Sportelli di orientamento, supporto e tutela legale

Un ultimo ambito di intervento riguarda la creazione di sportelli di orientamento al lavoro, supporto e consulenza legale, spesso aperti sul territorio locale da parte delle associazioni LGBT. Si tratta di spazi aperti al pubblico, in cui le persone vittime di discriminazione sul luogo di lavoro possono trovare tutela legale; in cui i/le inoccupate/i o disoccupate/i possono trovare orientamento alla ricerca del lavoro; a cui le persone già occupate possono rivolgersi per risolvere eventuali problematiche che incontrano sul posto di lavoro.
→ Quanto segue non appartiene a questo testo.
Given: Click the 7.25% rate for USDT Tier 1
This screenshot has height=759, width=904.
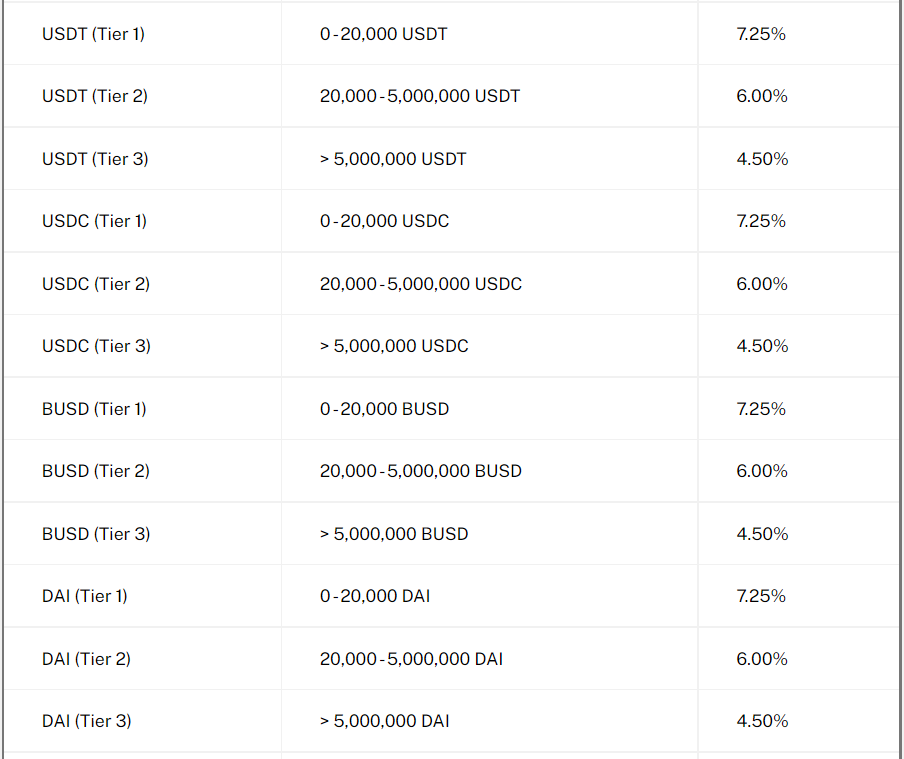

La necessità di tali sportelli si è resa evidente nel corso degli anni, in quanto il personale pubblico impiegato nei Centri per l’Impiego non é sempre adeguatamente formato per rispondere ai bisogni specifici dell’utenza trans: per questo è opportuno avviare specifici percorsi di aggiornamento in collaborazione con le associazioni LGBT del territorio, come ad esempio è avvenuto nella Provincia di Torino nel 2011 all’interno del progetto europeo AHEAD, o come sta avvenendo a livello nazionale grazie alle azioni formative che la Città di Torino, in qualità di Segreteria nazionale della rete RE.A.DY, promuove, in collaborazione con l’UNAR e nell’ambito della Strategia nazionale LGBT, rivolgendosi alle figure dirigenziali dei Servizi per il Lavoro statali, regionali e provinciali.
All’interno della banca dati del Portale, segnaliamo che tutti i servizi di accoglienza trans già presentati all’interno del tema “Identità di genere” forniscono anche supporto in merito alle questioni lavorative: Spo.T Sportello Trans a Torino; SAT Sportello Accoglienza Trans a Verona; Consultorio MIT a Bologna; Consultorio della Salute Ireos a Firenze; Consultorio Transgenere a Torre del Lago (LU); Sportello Trans ALA Milano Onlus; Sportello dell’Associazione Libellula a Roma; inoltre, anche i servizi di sportello attivati da associazioni gay e lesbiche sono spesso competenti per le tematiche inerenti la transessualità. Infine, per maggiori informazioni, segnaliamo lo sportello aperto dall’associazione i Ken in collaborazione con la CGIL di Napoli, lo sportello Milk di Arcigay Napoli, lo sportello legale di DíGayProject a Roma e lo sportello L di Arcilesbica a Bologna. A Milano è inoltre attivo il Servizio Bussola dell’associazione ALA Onlus, che si occupa degli inserimenti lavorativi e/o formativi per persone a rischio di esclusione sociale, e collabora con lo Sportello Trans ALA.